The idea of atheists advertising on the sides of buses the non-existence of God was first suggested in an online article for the Guardian in June by Ariane Sherine, who announced on Tuesday that the millionaire atheist crowd-pleaser Richard Dawkins had agreed to match any contributions to an ad campaign.
The £5,500 target was met within minutes of Sherine’s appeal on behalf of the British Humanist Association, and after a few hours £31,000 had been raised for the Atheist Bus Campaign – over five times the amount required, which will now allow the message to be spread in ads on the tube (in the UK that means subway, not TV).
Stay with me, folks. This is more fun that it looks.
Consider, first, the gloriously tentative message that from January will emblazon London’s famous red double-deckers: "There’s probably no God. Now stop worrying and enjoy your life".
Don’t you love that "probably" -- the air of self-questioning doubt that hangs around it, and the way it is followed, so incongruously, by an invitation to self-abandonment?
So there’s the wonderful futility of the exercise itself - an attempt to weaken a conviction by means of an advertisement.
It’s one thing to alert someone to an event, a happening, a course, an experience -- as most religious advertising does -- and quite another to announce a nothingness. And even worse, a tentative nothingness.
(Imagine if this were done with art. Compare the impact of advertising a new exhibition in a gallery with another announcing: "Contemporary art probably sucks".)
But there’s also the hugely injudicious timing. Just when people are fretting over their mortgages and their jobs, the Humanists would like us to "stop worrying" because "there is probably no God".
In an act of double irony (I realise how British this all is), the Telegraphreports that a Christian thinktank, Theos, has donated £50 (which is worth a lot less in dollars now than it was last week) to the atheist bus campaign. Theos director Paul Woolley says: "Stunts like this demonstrate how militant atheists are often great adverts for Christianity."

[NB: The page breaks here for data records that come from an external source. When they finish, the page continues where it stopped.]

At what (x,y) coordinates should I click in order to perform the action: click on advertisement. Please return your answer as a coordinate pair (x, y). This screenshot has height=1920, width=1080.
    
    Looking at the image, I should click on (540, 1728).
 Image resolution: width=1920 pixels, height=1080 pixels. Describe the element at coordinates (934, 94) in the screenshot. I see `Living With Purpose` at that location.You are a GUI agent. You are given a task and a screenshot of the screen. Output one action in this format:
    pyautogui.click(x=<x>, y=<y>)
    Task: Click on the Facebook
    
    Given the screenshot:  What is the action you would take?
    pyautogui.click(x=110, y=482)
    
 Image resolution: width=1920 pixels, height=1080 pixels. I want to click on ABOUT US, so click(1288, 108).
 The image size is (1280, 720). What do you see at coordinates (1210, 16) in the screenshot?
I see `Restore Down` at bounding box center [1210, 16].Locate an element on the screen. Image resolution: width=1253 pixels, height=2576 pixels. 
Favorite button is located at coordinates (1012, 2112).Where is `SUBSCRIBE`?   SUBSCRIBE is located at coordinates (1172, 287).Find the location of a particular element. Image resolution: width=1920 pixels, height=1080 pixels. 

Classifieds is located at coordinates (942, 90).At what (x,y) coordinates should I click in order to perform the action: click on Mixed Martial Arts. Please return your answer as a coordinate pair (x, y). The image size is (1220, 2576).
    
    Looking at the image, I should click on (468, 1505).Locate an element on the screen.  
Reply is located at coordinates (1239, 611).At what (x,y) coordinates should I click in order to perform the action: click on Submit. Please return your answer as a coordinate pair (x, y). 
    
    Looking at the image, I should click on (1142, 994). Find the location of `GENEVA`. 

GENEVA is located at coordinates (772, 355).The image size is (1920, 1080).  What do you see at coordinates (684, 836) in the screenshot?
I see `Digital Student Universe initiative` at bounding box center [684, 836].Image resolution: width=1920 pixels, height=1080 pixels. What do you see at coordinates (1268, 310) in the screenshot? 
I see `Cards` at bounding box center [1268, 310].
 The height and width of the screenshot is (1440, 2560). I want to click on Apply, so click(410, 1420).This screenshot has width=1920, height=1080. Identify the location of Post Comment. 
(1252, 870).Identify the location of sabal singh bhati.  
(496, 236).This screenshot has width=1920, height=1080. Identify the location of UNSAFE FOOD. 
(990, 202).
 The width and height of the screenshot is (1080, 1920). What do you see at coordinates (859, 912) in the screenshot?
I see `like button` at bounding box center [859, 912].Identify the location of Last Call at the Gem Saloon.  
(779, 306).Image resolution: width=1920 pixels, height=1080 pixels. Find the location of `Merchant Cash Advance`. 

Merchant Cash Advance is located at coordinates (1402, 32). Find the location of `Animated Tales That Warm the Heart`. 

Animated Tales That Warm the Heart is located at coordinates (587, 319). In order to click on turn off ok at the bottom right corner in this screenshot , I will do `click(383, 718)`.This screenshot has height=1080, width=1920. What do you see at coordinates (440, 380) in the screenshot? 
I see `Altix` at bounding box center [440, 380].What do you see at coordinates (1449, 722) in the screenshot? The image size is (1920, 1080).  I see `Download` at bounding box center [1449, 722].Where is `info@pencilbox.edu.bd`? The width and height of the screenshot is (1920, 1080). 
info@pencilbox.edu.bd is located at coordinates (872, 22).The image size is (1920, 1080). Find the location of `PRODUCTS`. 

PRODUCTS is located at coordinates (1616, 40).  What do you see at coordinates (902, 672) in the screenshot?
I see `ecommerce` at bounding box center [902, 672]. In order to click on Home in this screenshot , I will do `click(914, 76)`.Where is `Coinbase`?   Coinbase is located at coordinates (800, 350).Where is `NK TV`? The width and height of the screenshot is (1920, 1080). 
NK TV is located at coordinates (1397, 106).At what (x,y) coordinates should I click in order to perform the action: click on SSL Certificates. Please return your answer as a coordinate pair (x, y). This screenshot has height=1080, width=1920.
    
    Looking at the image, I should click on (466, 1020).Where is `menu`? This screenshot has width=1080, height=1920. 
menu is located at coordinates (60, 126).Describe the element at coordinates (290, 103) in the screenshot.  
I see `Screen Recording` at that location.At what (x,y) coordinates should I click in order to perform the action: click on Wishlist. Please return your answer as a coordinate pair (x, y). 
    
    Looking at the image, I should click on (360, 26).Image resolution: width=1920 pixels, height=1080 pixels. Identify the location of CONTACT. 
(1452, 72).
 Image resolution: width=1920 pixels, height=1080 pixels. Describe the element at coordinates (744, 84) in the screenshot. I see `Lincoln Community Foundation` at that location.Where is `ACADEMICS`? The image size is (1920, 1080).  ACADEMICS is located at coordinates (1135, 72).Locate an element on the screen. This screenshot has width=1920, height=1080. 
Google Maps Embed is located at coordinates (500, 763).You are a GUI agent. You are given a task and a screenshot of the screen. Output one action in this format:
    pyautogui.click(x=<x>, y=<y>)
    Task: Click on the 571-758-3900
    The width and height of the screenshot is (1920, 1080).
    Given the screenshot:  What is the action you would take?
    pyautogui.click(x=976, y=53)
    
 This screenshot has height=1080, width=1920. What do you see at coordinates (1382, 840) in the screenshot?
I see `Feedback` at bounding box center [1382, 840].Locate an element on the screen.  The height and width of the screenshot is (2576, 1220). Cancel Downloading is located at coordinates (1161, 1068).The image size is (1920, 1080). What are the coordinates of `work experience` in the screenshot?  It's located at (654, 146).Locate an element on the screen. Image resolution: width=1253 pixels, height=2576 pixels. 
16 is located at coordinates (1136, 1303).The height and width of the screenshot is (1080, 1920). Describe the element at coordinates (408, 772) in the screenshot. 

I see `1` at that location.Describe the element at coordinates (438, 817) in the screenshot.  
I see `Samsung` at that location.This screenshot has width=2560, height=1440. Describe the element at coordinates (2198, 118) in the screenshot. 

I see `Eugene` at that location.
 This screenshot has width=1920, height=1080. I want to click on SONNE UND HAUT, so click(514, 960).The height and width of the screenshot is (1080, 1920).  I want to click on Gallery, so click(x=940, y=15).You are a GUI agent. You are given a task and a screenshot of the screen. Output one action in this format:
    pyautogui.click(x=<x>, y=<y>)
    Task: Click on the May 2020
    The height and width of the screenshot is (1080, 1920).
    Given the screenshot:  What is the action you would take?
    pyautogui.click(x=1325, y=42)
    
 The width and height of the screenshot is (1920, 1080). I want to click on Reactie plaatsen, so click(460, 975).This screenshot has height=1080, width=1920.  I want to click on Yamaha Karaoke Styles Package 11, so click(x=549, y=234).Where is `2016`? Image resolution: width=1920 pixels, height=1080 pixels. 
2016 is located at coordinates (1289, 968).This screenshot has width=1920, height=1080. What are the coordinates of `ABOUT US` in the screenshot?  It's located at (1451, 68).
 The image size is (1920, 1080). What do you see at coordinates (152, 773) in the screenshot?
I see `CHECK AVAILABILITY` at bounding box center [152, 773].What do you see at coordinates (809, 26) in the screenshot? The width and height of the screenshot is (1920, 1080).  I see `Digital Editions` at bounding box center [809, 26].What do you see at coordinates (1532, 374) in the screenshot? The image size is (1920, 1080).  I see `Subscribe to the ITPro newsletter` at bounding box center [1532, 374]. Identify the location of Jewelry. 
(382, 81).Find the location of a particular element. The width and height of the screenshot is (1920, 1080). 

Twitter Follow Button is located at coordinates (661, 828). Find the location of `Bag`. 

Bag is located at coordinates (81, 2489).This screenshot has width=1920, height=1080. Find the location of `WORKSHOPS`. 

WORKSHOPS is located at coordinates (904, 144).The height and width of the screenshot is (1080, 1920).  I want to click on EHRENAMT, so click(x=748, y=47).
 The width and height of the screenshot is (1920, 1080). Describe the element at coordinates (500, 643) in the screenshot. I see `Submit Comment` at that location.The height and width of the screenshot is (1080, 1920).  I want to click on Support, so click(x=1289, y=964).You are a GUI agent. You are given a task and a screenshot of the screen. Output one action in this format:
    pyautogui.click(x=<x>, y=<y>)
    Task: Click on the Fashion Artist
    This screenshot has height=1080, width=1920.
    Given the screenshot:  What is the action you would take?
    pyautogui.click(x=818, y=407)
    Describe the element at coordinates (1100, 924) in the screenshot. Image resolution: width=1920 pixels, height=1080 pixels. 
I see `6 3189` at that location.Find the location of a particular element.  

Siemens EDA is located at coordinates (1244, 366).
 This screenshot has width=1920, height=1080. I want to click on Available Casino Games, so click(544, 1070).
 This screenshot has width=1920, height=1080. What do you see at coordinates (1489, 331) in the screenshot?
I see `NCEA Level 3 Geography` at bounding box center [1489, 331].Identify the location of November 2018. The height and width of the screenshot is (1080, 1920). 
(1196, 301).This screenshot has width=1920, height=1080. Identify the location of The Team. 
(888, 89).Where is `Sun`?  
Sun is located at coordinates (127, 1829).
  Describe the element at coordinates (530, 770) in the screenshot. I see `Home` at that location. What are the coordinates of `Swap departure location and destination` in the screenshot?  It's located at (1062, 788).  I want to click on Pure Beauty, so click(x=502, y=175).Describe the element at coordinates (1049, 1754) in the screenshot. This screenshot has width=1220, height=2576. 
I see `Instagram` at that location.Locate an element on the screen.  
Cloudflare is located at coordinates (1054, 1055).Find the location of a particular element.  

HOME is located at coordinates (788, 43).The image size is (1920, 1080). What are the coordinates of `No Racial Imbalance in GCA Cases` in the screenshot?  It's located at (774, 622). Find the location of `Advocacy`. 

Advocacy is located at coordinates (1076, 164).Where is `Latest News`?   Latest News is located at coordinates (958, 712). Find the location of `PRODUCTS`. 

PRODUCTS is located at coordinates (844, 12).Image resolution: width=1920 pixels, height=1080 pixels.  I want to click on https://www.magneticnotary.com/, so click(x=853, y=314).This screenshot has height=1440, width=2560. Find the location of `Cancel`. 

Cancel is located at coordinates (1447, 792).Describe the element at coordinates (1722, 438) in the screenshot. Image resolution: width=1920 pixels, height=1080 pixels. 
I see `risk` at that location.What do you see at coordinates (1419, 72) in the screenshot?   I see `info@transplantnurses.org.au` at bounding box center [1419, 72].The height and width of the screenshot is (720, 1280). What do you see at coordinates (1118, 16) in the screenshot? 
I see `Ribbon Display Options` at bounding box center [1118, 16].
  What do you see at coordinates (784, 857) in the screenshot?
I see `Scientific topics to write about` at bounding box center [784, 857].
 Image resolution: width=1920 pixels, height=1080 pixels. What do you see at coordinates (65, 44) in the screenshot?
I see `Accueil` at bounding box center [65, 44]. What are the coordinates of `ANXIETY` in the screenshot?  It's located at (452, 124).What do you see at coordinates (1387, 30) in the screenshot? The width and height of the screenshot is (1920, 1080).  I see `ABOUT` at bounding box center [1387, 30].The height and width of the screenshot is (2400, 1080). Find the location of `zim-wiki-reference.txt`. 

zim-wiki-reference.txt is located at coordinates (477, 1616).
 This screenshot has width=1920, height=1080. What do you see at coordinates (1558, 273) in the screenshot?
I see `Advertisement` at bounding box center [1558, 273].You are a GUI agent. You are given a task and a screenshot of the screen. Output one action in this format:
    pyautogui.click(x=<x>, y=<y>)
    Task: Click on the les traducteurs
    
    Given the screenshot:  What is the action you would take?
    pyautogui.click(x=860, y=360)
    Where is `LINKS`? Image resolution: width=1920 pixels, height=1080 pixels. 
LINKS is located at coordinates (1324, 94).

Why not keep this going? The British Humanist Association could donate money to Theos, commenting ironically on the benefit to atheism of Theos’s ironic endorsement of the atheist bus campaign. And so on.
But not everyone is aware of the need for irony. And that’s where it gets really funny.
The Methodist Church spokeswoman, for example, who thanks Professor Dawkins for encouraging a "continued interest in God".
Or take the statement from the firm which will place the ads on London buses in January. Says Tim Bleakley of CBS Outdoor:
"Ultimately, CBS Outdoor is a commercial media business that generates revenue from advertisers, and we are completely neutral in every respect. As such, our decision to take an ad that promotes God, or one that promotes No God, is based on commercial terms, as long as the advertising copy itself does not breach UK advertising standards".
COMPLETELY NEUTRAL IN EVERY RESPECT.
It could be the great moral battle-cry of our age.